Abstract 16749: ET B Receptor Agonist, IRL-1620, Decreased Cerebral Ischemic Damage by Decreasing Fission and Increasing Fusion of Mitochondria in Rat

Abstract

Introduction: We have shown that endothelin B (ET B ) receptor agonist, IRL-1620, provides neuroprotection by inhibiting apoptosis in rats. Mitochondrial dysfunction has been implicated in the cell death following ischemia. Hypothesis: IRL-1620 prevents neuronal death by altering mitochondrial activity. Methods: We determined the effect of IRL-1620 on mitochondrial dysfunction following cerebral ischemia. Male Sprague-Dawley rats underwent permanent middle cerebral artery occlusion (MCAO). Following surgery, rats received intravenous injections of vehicle or IRL-1620 (5 μg/kg, i.v.) at 4, 6, and 8 hr post-occlusion on day 0; similar treatment of vehicle or IRL-1620 was repeated on day 3 and 6 post-MCAO. Animals were sacrificed at 24 hr and day 7 following occlusion and brains processed to evaluate expression of mitochondrial dysfunction markers (DRP-1, MFN-2 and ATP5A) using immunofluorescence and western blot.
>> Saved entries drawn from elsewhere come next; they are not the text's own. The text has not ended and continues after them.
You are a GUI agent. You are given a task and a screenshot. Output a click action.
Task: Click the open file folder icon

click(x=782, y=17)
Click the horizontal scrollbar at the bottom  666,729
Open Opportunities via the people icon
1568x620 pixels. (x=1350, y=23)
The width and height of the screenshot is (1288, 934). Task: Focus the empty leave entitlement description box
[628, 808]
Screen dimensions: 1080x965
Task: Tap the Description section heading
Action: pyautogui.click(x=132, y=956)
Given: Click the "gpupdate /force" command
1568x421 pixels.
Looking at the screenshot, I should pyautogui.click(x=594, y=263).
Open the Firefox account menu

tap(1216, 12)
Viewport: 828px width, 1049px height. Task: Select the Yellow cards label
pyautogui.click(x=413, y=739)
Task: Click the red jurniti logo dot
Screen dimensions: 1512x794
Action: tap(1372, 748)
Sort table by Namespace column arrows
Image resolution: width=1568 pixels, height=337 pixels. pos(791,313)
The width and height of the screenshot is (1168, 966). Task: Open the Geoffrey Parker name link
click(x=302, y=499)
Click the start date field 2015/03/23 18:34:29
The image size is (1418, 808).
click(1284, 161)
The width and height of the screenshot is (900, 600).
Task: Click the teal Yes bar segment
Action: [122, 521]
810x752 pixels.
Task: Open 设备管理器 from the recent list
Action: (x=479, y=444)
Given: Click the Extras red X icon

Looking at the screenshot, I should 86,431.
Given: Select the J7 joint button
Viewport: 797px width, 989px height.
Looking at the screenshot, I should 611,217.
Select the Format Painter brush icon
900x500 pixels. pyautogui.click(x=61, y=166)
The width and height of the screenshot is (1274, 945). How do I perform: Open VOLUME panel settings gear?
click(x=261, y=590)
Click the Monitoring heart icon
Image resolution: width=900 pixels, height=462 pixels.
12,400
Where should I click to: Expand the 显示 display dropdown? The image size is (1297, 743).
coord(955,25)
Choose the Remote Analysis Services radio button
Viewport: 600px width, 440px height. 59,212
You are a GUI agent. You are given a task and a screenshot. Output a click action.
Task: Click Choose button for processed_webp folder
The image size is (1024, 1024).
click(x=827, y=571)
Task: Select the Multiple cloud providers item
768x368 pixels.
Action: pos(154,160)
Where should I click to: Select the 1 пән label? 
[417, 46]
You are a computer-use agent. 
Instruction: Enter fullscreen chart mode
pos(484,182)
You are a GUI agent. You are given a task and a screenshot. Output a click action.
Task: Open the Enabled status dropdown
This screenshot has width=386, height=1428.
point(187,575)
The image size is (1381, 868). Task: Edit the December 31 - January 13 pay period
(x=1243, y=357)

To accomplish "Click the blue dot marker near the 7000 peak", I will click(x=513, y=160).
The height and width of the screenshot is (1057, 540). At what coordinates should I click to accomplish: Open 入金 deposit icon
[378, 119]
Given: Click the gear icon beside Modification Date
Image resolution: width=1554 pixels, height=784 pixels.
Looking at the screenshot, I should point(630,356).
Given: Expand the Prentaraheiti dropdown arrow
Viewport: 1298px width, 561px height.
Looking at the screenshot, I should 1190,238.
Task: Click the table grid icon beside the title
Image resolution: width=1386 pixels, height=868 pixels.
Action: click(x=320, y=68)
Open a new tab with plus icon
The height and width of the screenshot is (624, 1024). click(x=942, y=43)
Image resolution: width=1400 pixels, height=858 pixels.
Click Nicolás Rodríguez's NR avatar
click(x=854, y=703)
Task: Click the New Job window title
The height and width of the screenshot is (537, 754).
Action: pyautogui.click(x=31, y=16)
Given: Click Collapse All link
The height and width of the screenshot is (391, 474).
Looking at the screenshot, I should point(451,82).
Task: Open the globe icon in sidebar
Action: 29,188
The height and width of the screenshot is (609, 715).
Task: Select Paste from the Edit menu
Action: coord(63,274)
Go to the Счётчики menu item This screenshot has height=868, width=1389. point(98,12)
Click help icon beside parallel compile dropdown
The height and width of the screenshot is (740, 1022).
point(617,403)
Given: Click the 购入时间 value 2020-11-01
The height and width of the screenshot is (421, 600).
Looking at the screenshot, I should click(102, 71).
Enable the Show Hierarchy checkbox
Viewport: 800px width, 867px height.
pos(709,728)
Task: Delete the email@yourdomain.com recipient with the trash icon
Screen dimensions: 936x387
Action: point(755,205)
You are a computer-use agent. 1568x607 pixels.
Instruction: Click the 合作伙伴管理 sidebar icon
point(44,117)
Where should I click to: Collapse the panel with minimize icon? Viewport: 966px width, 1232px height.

Results: Animals treated with IRL-1620 showed significant improvement in all neurological and motor function tests compared with vehicle-treated group. At 24 h and day 7 following MCAO, a significant increase in DRP-1 (a key mediator of mitochondrial fission) and decrease in MFN-2 (key mediator of mitochondrial fusion) was observed in the vehicle-treated group compared to sham group. IRL-1620 treatment significantly [F(5,18)=10.5, p<0.001] decreased (-53%) expression of DRP-1 and significantly [F(5,18)=25.78, p<0.0001] increased (165%) expression of MFN-2 in MCAO rats compared to vehicle treated rats. There were no changes in ATP5A expression levels in the brains of sham, vehicle, and IRL-1620 treated rats 24 h post occlusion. A significant [F(5,18)=11.38, p=0.011] increase (70%) in ATP5A in the vehicle group was observed on day 7 compared to sham. However, IRL-1620 significantly [F(5,18)=11.38, p=0.0009] decreased (-53%) the expression of ATP5A in MCAO rats compared to vehicle. Immunofluorescence studies corroborated Western blot results showing an increase of DRP1 and a decrease of MFN-2 positive cells in the vehicle group after 24 hr and day 7 compared to sham group. These changes were reversed in IRL-1620 treated rats. Conclusions: Stimulation of ET B receptors with IRL-1620 is neuroprotective in a rat model of cerebral ischemia by decreasing (DRP-1) fission and increasing (MFN-2) fusion of mitochondria.